A World Health Organization-led team investigating the origins of COVID-19 determined Tuesday that it’s “extremely unlikely” the virus leaked from a Chinese lab.

The team that visited the Chinese city of Wuhan, where the outbreak first emerged at a seafood market in late 2019, said more work is needed to identify the source of the novel virus that has killed 2.3 million people worldwide.

“Our initial findings suggest that the introduction through an intermediary host species is the most likely pathway and one that will require more studies and more specific targeted research,” WHO food safety and animal diseases expert Peter Ben Embarek said.

“However, the findings suggest that the laboratory incidents hypothesis is extremely unlikely to explain the introduction of the virus to the human population,” he added.

Embarek said that the possibility that the virus was manufactured in a lab, such as the Wuhan Institute of Virology, would not be encouraged as an avenue for further study.

This aerial view shows the P4 laboratory on the campus of the Wuhan Institute of Virology. AFP via Getty Images

Bats were a probable source of transmission, but it’s unlikely they were in Wuhan, Embarek said.

He said investigators are also looking at the possibility that the virus was transmitted through the sale of frozen animal products.

“So there is the potential to continue to follow this lead and further look at the supply chain and animals that were supplied to the market,” he said.

“We know the virus can survive in conditions that are found in these cold, frozen environments, but we don’t really understand if the virus can transmit to humans,” he added.

World Health Organization and Chinese experts attend a press conference in Wuhan, China, on February 9, 2021. Kyodo

China has promoted the idea that the virus can be found on frozen food and repeatedly announced finding traces of the virus on imported packaging.

 The Communist government has also vehemently denied the possibility that the pandemic was caused by a lab accident.

Liang Wannian, head of China’s expert panel on the outbreak, doubled down on these claims Tuesday — noting that there was evidence of coronavirus infections “several weeks” before the first detected case.

“This suggests that we cannot rule out that it was circulating in other regions and the circulation was unreported,” he told the briefing.

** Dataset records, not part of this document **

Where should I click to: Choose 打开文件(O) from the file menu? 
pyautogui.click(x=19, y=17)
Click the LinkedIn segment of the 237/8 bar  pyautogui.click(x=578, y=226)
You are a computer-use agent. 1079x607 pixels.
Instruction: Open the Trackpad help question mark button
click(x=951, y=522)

Peter Ben Embarek, of the World Health Organization team holds up a chart showing pathways of transmission of the virus during a joint press conference held at the end of the WHO mission in Wuhan. AP

The WHO mission was initially resisted by China and took months to negotiate following pressure at the World Health Assembly meeting last May — and Beijing has still refused to allow an independent investigation.

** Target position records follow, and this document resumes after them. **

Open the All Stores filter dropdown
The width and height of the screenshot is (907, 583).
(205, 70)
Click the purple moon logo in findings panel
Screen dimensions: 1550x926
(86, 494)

The team arrived in Wuhan on Jan. 14 and following two weeks of quarantine, they visited key sites such as hospitals, seafood markets and research facilities.

However, the investigators only went on visits organized by their Chinese hosts and weren’t allowed to have contact with members of the community, due to health concerns.

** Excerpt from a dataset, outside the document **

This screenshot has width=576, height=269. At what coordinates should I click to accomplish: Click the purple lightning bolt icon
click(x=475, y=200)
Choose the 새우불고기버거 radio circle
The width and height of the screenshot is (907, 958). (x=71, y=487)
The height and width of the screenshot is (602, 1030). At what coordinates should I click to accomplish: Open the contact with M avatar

“It is of course impossible to know what you are not being told, but what I am seeing in China, and what this group is seeing in China, is that what we asked for, we are being allowed to do,” Peter Daszak, a zoologist and animal disease expert, previously said.

Staff members work in a laboratory in Wuhan, central China’s Hubei Province. Xinhua News Agency/Getty Images

The US has criticized China for not being more transparent about the outbreak as well as not permitting access to patients, medical staff and lab workers.

Beijing has in turn accused the US of trying to politicize a scientific mission.